● Textauszug:

Das Einmaleins einer vorsorglichen Zinssenkung
Im Umfeld nachlassender Konjunkturdynamik und weiter flackernder politischer Unsicherheit ruhen die Hoffnungen der Anleger wieder einmal auf den Zentralbanken. So glaubt der US-Geldmarkt an Zinssenkungen in Höhe von knapp 100 Basispunkten innerhalb der nächsten 12 Monate, und auch für die Europäische Zentralbank (EZB) ist ein kleiner Zinsschritt von ca. 10 Basispunkten in weiter negatives Terrain eingeplant. Weiterhin gehen viele Marktteilnehmer nach den Ankündigungen von EZB-Präsident Mario Draghi in Sintra von einer Renaissance der quantitativen Lockerung („QE“) im Verlauf der nächsten Quartale aus, also erneuten Ankäufen von Staats- und Unternehmensanleihen.

● Vorliegende Datensätze:

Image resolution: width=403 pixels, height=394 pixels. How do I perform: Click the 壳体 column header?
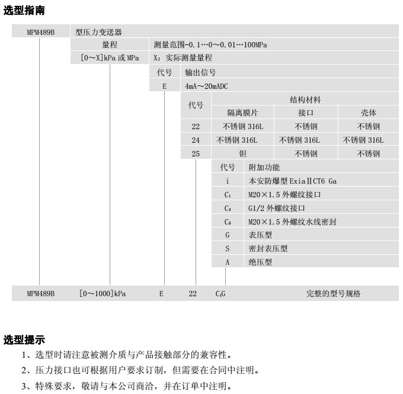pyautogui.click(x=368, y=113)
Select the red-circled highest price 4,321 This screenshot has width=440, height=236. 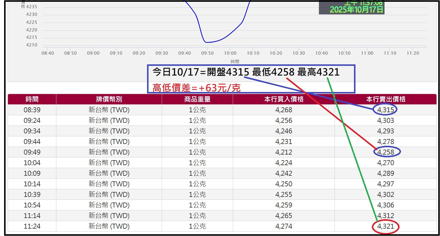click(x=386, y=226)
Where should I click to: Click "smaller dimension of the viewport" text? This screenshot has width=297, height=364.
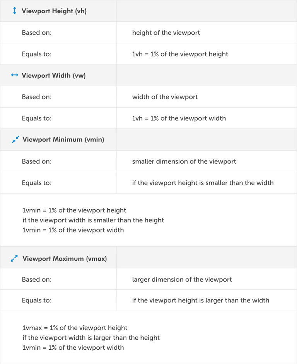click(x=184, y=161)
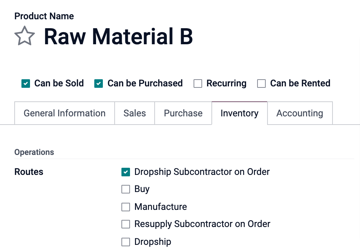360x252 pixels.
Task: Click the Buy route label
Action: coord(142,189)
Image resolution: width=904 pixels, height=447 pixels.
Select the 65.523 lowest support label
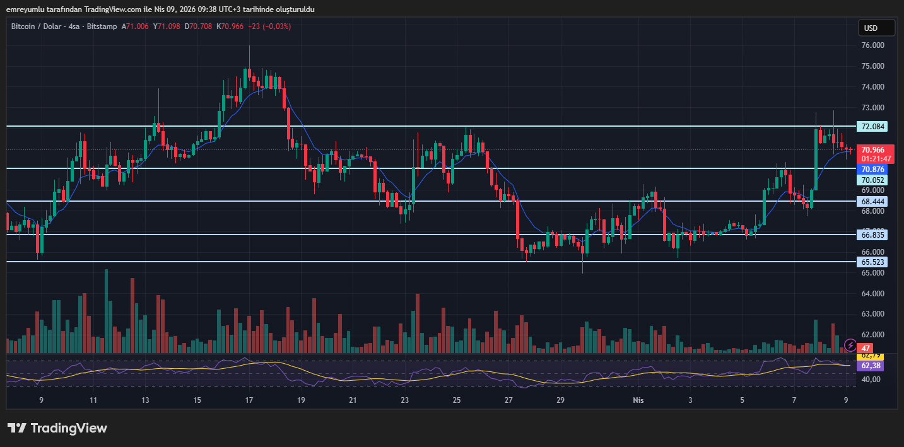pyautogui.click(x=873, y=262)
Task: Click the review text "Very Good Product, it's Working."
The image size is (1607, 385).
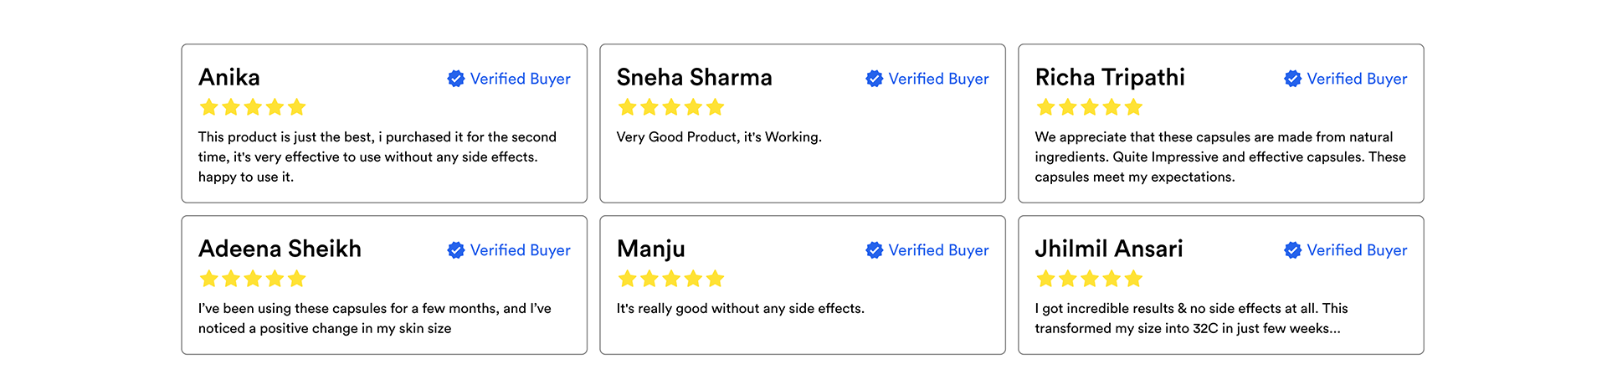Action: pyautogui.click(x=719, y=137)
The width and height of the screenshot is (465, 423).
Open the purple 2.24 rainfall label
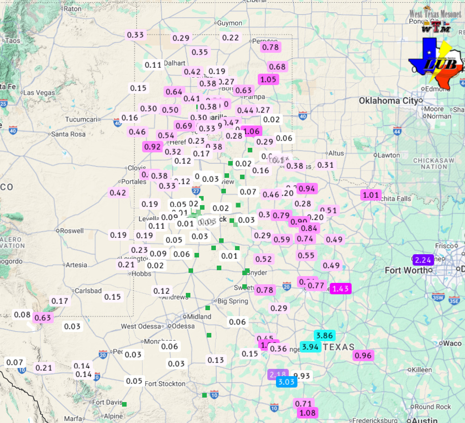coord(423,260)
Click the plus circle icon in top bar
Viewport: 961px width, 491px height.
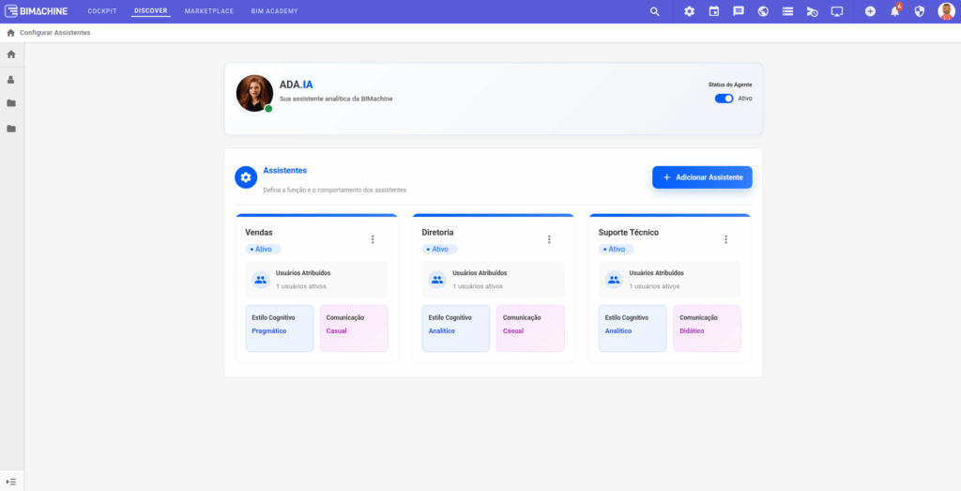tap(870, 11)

● Aufgabe:
Beantworte anhand des Textes zur vorsorglichen Zinssenkung:
1. Welche Zinssenkungen erwartet der US-Geldmarkt innerhalb der nächsten 12 Monate?
2. Wie groß ist der für die EZB eingeplante Zinsschritt?
3. Wo machte Mario Draghi seine Ankündigungen?
Für die Bearbeitung werden die Datensätze nicht gebraucht.

● Vollständige Lösung:
1. Zinssenkungen in Höhe von knapp 100 Basispunkten.
2. Ca. 10 Basispunkte.
3. In Sintra.